La startup “Ricehouse” ha avviato un progetto che ha come scopo quello di riciclare gli scarti del riso e riutilizzarli come materiali per la costruzione di edifici sostenibili. L’attività, all’apparenza molto innovativa, risale in realtà a tempi antichi, quando le cascine piemontesi si costruivano proprio utilizzando questa tecnica.
I rifiuti della coltivazione di riso hanno potenzialità enormi. Ogni ettaro, infatti, produce, mediamente, 7 tonnellate di riso e 10 tonnellate di rifiuti, innanzitutto paglia, che di solito i contadini bruciano producendo danni collaterali, e poi lolla (la pelle del chicco) e pula.
L’Italia, inoltre, è il primo Paese produttore di riso in Europa e, di conseguenza, è anche il primo produttore di rifiuti del riso.
Gli avanzi del riso, quindi, possono essere sfruttati per dar vita a delle vere e proprie case.
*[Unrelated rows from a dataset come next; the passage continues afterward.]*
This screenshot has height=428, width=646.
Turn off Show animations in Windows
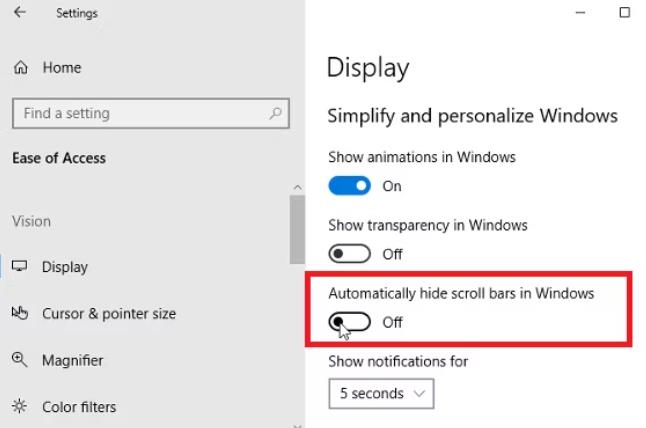(349, 186)
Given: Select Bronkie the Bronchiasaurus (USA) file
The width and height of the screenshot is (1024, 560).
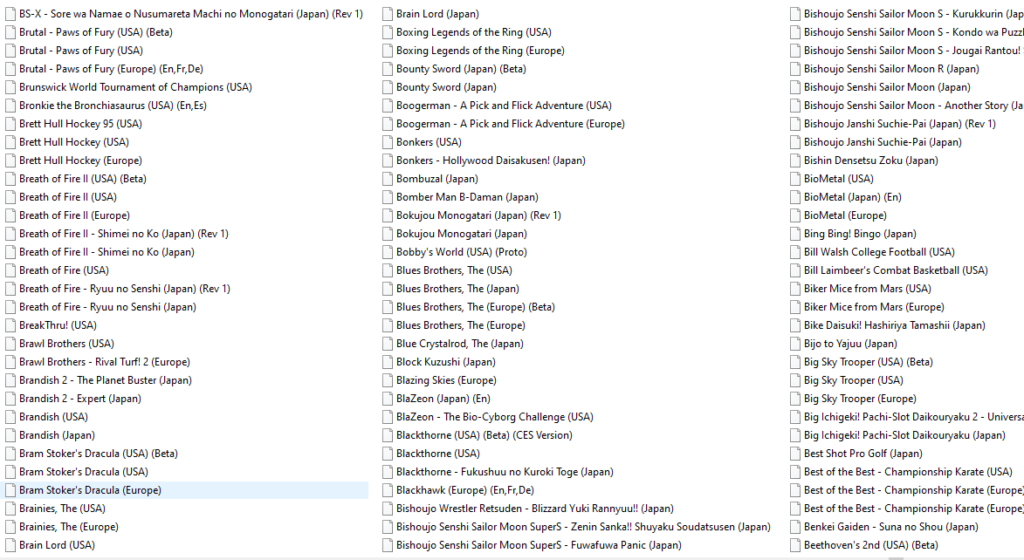Looking at the screenshot, I should coord(112,105).
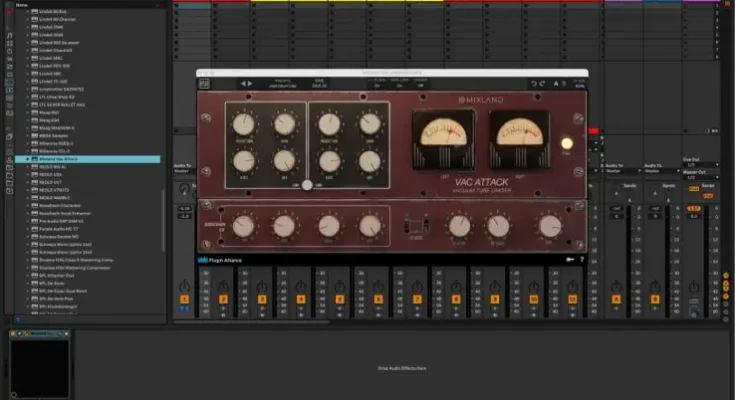Image resolution: width=735 pixels, height=400 pixels.
Task: Click the previous preset arrow in plugin toolbar
Action: (243, 84)
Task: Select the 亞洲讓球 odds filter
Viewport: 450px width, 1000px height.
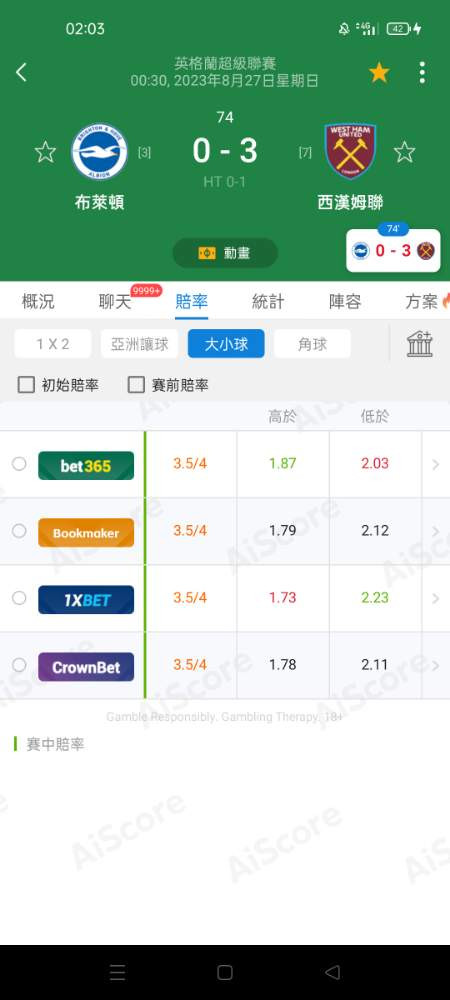Action: 140,344
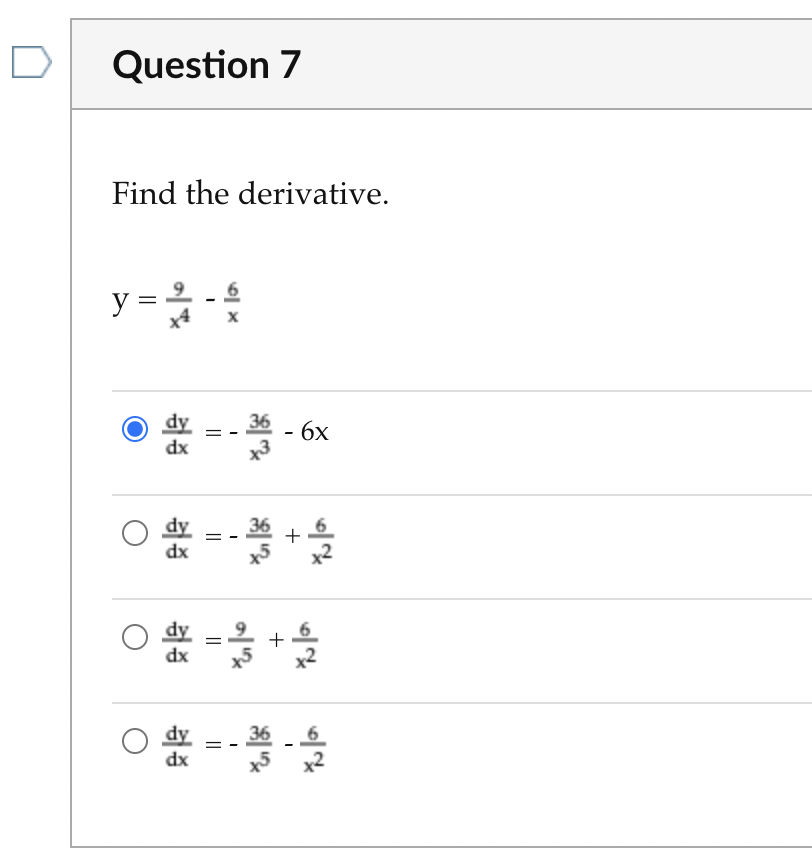Image resolution: width=812 pixels, height=854 pixels.
Task: Click the flag marker icon beside Question 7
Action: (32, 62)
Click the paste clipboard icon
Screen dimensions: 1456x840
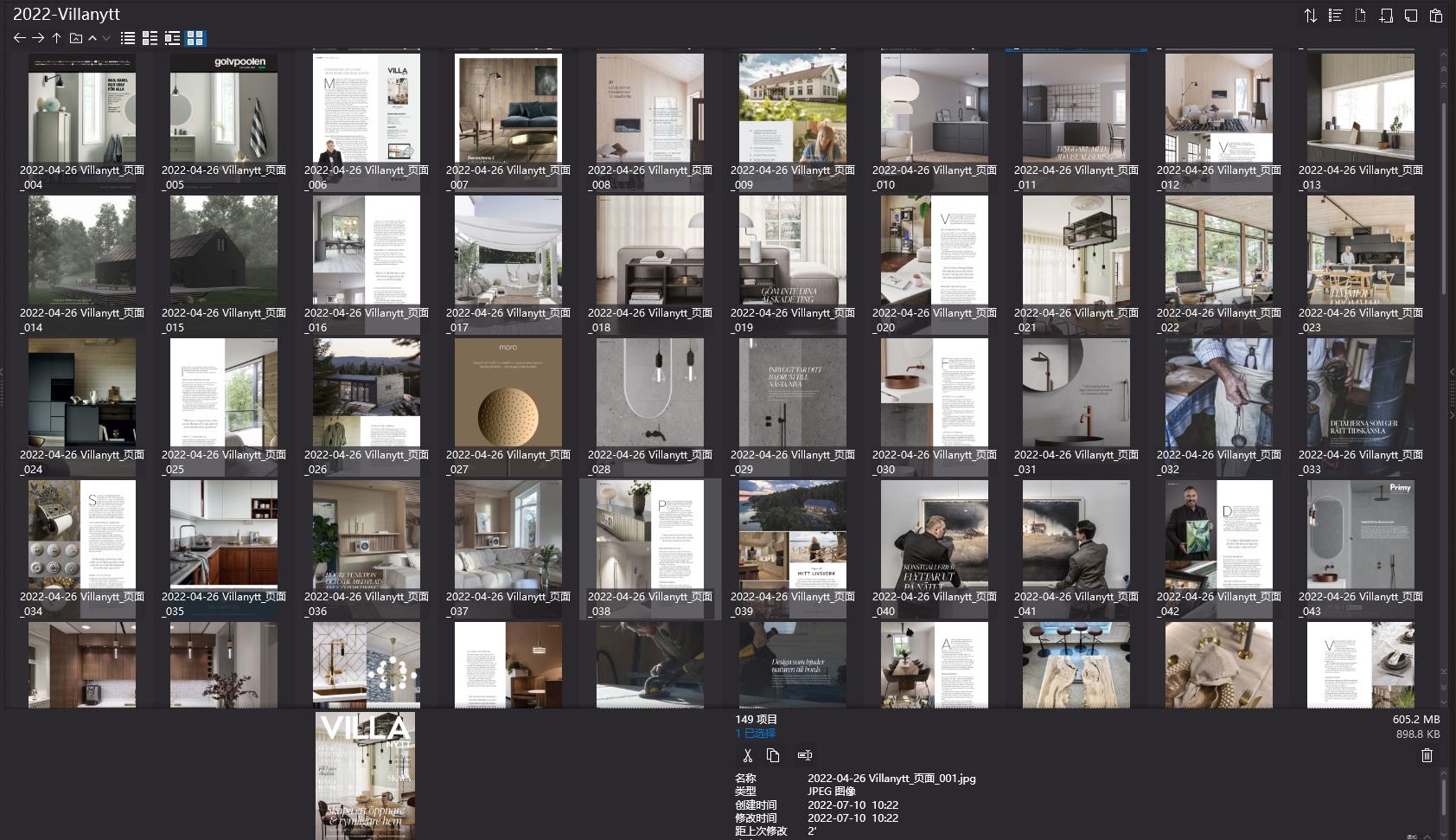click(x=1435, y=16)
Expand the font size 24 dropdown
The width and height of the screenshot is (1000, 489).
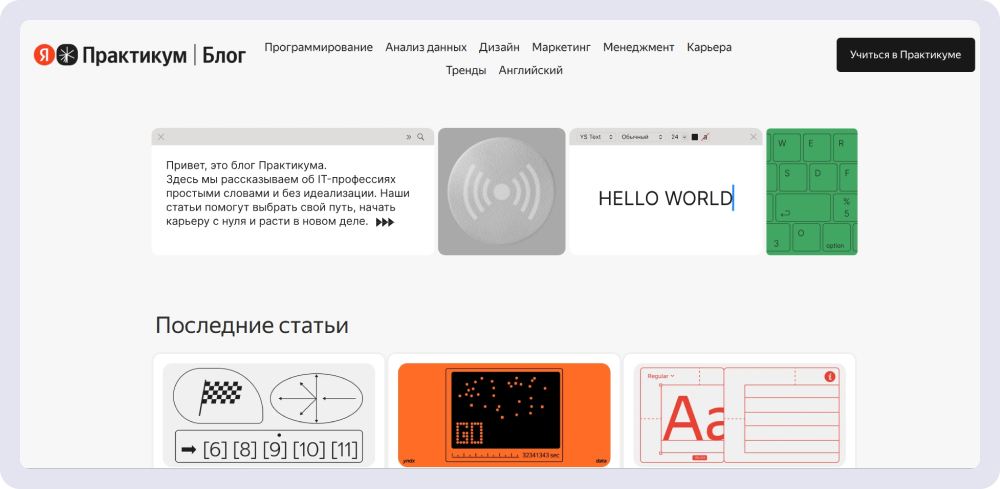click(x=678, y=137)
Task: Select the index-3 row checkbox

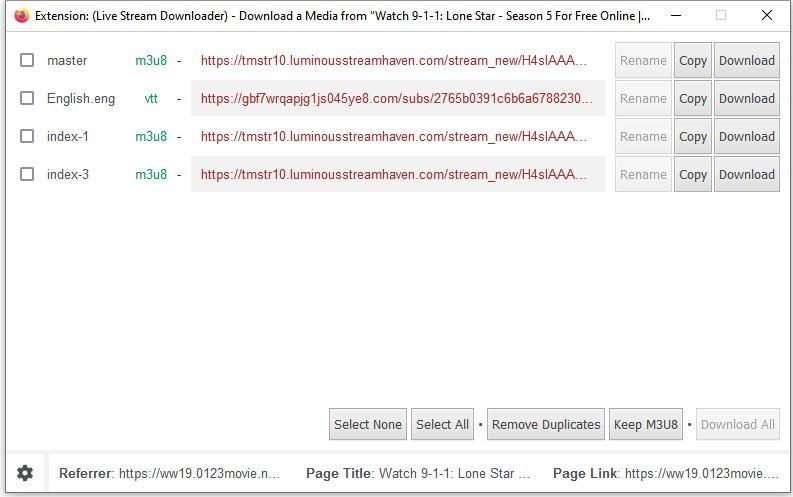Action: coord(27,174)
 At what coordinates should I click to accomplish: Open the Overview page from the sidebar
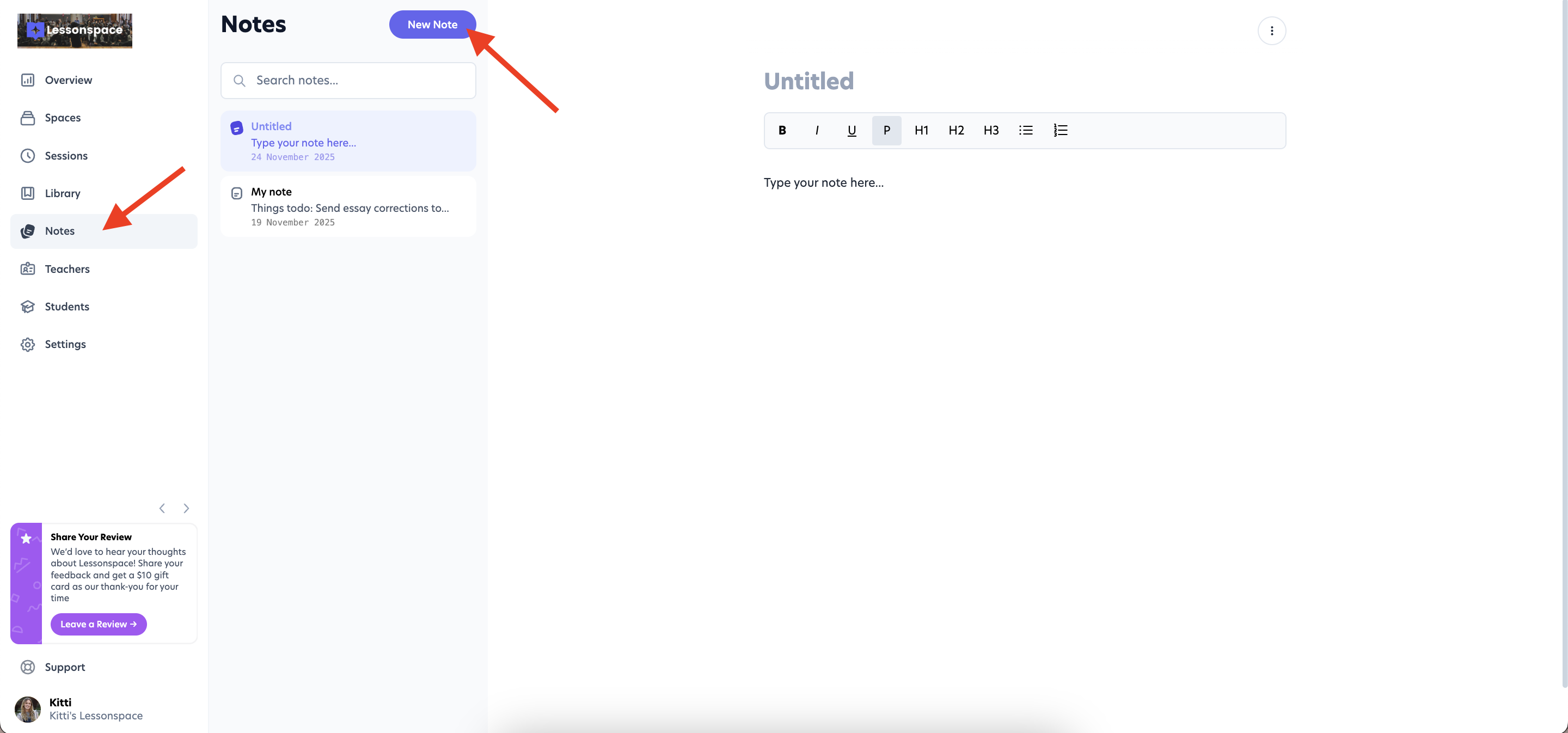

I vantaggi sono numerosi: hanno un valore estetico molto significativo, sono materiali del tutto naturali, che non hanno alcuna controindicazione in termini di effetti ambientali e, anzi, una volta riciclati riducono le emissioni nocive e, infine, hanno qualità termiche molto elevate e sono in grado di abbattere i consumi energetici. Questi materiali, infatti, riescono a proteggere bene dal freddo durante l’inverno e allo stesso tempo isolano in estate, creando una sorta di raffreddamento naturale.
Le case di riso, infine, sono costruite posando i materiali in modo classico, senza alcun metodo particolare e senza sforzi aggiuntivi.
La spinta innovativa del progetto Ricehouse, i cui materiali al momento sono utilizzati in un centinaio di cantieri, ha attirato diversi fondi di investimento, tanto che l’azienda Riso Gallo è entrata nell’azionariato della società, con l’idea che i rifiuti del suo riso invece di essere un costo per lo smaltimento possano diventare una risorsa per costruire le case di riso firmate Ricehouse.